10 Life Skills Parents Can Nurture through Minecraft

Recent political and weather events like those in Charlottesville, Houston, and Florida offer a snapshot of a world in which knowing how to problem-solve, manage resources, cooperate, negotiate, and plan may mean the difference between life and death. Learning how to survive and thrive in a world shaped by conflict, change, and catastrophe requires life skills. Knowing how to nurture these skills is an important connected parenting superpower to have.

Minecraft, especially when played with others, offers a great platform for this work. Players flex their creative and problem solving skills as they build shelters, fight off mobs, and seek out and mine hard-to-find resources. They also develop skills as planners, decision-makers, and collaborators in their quest to complete epic (or even not-so-epic) builds. To do this they must prioritize and persevere. They must be able to communicate and resolve conflict. They must know how to ask for help, coordinate their efforts with others, and manage their time.
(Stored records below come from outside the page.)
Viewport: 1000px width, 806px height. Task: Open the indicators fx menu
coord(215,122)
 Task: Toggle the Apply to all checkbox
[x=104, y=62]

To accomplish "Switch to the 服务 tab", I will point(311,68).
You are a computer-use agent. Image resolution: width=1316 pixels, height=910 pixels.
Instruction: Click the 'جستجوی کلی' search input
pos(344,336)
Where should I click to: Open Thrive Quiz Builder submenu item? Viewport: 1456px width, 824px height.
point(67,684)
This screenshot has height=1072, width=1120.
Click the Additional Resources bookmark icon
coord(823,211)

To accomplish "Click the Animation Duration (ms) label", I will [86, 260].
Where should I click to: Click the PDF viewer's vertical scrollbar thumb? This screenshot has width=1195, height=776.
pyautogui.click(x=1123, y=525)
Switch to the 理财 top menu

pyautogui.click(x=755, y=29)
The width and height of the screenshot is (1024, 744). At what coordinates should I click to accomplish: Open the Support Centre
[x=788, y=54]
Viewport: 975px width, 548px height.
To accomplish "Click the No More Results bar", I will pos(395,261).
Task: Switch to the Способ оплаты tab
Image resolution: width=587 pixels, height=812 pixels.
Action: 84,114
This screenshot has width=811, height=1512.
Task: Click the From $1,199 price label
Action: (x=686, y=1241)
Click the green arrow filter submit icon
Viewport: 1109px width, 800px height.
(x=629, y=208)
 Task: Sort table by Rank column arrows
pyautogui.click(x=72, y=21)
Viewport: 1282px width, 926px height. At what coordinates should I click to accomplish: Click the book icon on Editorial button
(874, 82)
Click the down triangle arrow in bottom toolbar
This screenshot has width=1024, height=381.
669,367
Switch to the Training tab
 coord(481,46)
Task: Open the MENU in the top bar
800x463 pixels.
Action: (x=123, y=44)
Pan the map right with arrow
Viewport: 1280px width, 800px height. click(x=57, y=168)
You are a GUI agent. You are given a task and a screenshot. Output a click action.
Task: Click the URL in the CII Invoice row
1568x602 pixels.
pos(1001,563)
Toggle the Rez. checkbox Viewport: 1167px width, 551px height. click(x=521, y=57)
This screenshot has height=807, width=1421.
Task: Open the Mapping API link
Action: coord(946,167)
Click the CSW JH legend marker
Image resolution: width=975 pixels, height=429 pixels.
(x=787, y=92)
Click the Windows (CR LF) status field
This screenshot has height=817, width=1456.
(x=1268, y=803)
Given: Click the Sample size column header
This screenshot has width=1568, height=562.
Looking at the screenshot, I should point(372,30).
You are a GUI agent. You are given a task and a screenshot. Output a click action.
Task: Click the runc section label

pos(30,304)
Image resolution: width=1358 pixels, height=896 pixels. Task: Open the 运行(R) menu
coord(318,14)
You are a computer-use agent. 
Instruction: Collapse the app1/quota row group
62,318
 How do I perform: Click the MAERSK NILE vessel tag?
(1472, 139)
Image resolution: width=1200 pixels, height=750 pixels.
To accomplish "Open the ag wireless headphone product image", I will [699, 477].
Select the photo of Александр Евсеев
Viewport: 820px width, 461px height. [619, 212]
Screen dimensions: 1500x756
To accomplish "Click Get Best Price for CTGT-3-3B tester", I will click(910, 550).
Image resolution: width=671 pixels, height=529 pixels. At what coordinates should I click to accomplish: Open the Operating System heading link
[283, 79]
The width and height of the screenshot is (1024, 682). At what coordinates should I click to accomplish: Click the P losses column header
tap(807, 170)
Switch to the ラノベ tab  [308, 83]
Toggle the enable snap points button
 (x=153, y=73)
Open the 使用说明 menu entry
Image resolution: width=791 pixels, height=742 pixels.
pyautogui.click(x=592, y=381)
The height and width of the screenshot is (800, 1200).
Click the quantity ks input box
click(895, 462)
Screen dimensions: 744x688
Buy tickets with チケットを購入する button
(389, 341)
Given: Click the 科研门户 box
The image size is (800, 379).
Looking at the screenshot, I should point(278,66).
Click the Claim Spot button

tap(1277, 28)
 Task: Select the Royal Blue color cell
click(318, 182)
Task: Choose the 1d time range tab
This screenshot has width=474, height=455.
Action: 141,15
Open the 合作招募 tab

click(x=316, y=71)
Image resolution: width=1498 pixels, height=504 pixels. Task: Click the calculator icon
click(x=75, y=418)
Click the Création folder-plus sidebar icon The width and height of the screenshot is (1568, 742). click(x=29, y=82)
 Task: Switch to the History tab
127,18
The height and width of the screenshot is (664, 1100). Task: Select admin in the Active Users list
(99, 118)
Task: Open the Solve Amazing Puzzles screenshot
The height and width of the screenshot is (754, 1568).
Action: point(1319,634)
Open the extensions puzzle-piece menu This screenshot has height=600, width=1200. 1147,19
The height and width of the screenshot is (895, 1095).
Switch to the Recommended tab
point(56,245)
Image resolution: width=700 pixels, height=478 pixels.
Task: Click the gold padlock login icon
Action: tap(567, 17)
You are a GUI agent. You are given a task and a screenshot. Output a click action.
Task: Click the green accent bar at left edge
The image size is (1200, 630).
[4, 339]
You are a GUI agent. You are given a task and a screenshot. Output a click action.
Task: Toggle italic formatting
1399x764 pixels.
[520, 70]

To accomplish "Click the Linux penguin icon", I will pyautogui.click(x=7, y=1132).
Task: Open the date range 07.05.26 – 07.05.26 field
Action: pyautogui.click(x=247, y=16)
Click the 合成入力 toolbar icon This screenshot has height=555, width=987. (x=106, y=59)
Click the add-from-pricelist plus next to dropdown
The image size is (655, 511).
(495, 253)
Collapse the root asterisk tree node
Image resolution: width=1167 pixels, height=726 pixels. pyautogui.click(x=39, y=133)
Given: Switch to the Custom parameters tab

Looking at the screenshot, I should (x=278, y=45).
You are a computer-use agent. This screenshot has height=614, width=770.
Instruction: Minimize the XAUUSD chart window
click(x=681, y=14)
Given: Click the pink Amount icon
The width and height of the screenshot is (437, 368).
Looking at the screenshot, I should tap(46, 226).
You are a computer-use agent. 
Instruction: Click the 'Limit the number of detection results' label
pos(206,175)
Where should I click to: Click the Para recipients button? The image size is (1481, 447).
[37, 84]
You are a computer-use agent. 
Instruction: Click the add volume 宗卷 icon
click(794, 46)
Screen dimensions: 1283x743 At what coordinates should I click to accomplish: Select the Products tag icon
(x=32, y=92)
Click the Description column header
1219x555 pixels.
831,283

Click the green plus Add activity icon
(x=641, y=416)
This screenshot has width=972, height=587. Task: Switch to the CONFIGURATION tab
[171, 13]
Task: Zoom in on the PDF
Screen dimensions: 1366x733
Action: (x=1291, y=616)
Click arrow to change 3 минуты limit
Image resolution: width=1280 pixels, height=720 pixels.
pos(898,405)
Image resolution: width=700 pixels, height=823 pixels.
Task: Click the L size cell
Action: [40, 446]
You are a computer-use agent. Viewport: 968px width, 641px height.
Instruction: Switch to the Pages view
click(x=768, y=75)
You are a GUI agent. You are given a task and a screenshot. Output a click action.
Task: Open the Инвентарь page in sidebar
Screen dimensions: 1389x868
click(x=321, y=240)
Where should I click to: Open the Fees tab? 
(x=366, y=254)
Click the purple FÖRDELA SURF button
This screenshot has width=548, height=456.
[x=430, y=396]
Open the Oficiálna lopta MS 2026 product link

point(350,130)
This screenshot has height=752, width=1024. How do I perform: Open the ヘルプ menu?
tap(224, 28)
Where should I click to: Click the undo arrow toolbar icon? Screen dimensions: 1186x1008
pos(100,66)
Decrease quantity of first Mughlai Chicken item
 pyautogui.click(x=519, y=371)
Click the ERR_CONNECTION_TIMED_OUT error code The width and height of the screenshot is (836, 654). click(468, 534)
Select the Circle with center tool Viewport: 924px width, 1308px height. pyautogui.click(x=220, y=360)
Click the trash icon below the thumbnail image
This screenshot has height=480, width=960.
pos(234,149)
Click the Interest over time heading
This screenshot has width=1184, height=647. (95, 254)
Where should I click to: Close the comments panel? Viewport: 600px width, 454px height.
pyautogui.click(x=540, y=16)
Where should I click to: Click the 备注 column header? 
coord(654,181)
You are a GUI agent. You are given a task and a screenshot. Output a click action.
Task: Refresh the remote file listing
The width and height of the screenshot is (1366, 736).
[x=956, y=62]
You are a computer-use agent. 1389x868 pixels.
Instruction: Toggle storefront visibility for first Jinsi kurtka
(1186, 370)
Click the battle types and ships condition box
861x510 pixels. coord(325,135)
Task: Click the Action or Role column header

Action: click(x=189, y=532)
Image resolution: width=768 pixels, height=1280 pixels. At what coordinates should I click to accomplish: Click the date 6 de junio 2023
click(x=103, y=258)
Research shows that building such skills requires repetition and practice. Providing multiple contexts for kids to develop their skills is one way to help them flourish. This might mean participating in programs like Connected Camps Afterschool, but could also include offline activities like cooking, project-based playdates, making maps, or gardening. Following are 10 essential life skills kids can nurture through Minecraft, and ways you can support your child’s learning.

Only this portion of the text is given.